(Material shown Opens)

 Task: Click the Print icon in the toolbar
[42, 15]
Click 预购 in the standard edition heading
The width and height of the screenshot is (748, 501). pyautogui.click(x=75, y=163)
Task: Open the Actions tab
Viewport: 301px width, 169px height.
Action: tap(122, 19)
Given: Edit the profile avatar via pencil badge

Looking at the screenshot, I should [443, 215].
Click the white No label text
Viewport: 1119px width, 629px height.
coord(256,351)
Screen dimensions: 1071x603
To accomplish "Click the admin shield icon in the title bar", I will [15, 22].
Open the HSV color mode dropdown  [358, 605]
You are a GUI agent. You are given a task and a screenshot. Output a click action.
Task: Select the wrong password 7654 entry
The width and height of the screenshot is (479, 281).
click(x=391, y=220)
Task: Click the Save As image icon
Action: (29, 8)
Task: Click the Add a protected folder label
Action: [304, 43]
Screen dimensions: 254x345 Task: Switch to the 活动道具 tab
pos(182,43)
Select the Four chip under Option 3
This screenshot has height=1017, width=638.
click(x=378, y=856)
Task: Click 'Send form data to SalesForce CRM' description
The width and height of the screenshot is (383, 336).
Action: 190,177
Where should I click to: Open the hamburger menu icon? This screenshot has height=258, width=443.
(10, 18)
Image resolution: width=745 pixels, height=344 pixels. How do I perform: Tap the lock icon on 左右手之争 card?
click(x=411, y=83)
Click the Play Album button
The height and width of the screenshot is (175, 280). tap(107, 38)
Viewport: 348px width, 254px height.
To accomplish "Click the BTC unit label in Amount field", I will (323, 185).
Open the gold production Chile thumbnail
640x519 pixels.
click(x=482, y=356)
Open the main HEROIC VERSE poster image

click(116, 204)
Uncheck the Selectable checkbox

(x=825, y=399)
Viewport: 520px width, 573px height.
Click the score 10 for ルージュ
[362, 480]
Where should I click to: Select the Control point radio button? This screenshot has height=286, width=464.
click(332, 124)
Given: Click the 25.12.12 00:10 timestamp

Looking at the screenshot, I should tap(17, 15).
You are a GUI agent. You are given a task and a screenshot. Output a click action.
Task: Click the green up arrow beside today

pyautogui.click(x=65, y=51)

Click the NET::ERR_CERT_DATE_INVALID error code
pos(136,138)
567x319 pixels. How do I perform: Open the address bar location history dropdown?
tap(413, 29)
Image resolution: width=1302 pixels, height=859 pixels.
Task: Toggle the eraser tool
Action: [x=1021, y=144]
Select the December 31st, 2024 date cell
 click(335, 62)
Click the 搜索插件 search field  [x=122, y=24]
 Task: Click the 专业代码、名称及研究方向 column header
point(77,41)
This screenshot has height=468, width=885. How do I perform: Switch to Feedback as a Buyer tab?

(Material shown Closes)

**Problem requirements:**
Transcribe the full listing exactly, leaving out no line.

**Written answer:**
 Task: Click the Print icon in the toolbar
[42, 15]
Click 预购 in the standard edition heading
The width and height of the screenshot is (748, 501). pyautogui.click(x=75, y=163)
Task: Open the Actions tab
Viewport: 301px width, 169px height.
Action: tap(122, 19)
Given: Edit the profile avatar via pencil badge

Looking at the screenshot, I should [443, 215].
Click the white No label text
Viewport: 1119px width, 629px height.
coord(256,351)
Screen dimensions: 1071x603
To accomplish "Click the admin shield icon in the title bar", I will [15, 22].
Open the HSV color mode dropdown  [358, 605]
You are a GUI agent. You are given a task and a screenshot. Output a click action.
Task: Select the wrong password 7654 entry
The width and height of the screenshot is (479, 281).
click(x=391, y=220)
Task: Click the Save As image icon
Action: (29, 8)
Task: Click the Add a protected folder label
Action: [304, 43]
Screen dimensions: 254x345 Task: Switch to the 活动道具 tab
pos(182,43)
Select the Four chip under Option 3
This screenshot has height=1017, width=638.
click(x=378, y=856)
Task: Click 'Send form data to SalesForce CRM' description
The width and height of the screenshot is (383, 336).
Action: 190,177
Where should I click to: Open the hamburger menu icon? This screenshot has height=258, width=443.
(10, 18)
Image resolution: width=745 pixels, height=344 pixels. How do I perform: Tap the lock icon on 左右手之争 card?
click(x=411, y=83)
Click the Play Album button
The height and width of the screenshot is (175, 280). tap(107, 38)
Viewport: 348px width, 254px height.
To accomplish "Click the BTC unit label in Amount field", I will (323, 185).
Open the gold production Chile thumbnail
640x519 pixels.
click(x=482, y=356)
Open the main HEROIC VERSE poster image

click(116, 204)
Uncheck the Selectable checkbox

(x=825, y=399)
Viewport: 520px width, 573px height.
Click the score 10 for ルージュ
[362, 480]
Where should I click to: Select the Control point radio button? This screenshot has height=286, width=464.
click(332, 124)
Given: Click the 25.12.12 00:10 timestamp

Looking at the screenshot, I should tap(17, 15).
You are a GUI agent. You are given a task and a screenshot. Output a click action.
Task: Click the green up arrow beside today

pyautogui.click(x=65, y=51)

Click the NET::ERR_CERT_DATE_INVALID error code
pos(136,138)
567x319 pixels. How do I perform: Open the address bar location history dropdown?
tap(413, 29)
Image resolution: width=1302 pixels, height=859 pixels.
Task: Toggle the eraser tool
Action: [x=1021, y=144]
Select the December 31st, 2024 date cell
 click(335, 62)
Click the 搜索插件 search field  [x=122, y=24]
 Task: Click the 专业代码、名称及研究方向 column header
point(77,41)
This screenshot has height=468, width=885. How do I perform: Switch to Feedback as a Buyer tab?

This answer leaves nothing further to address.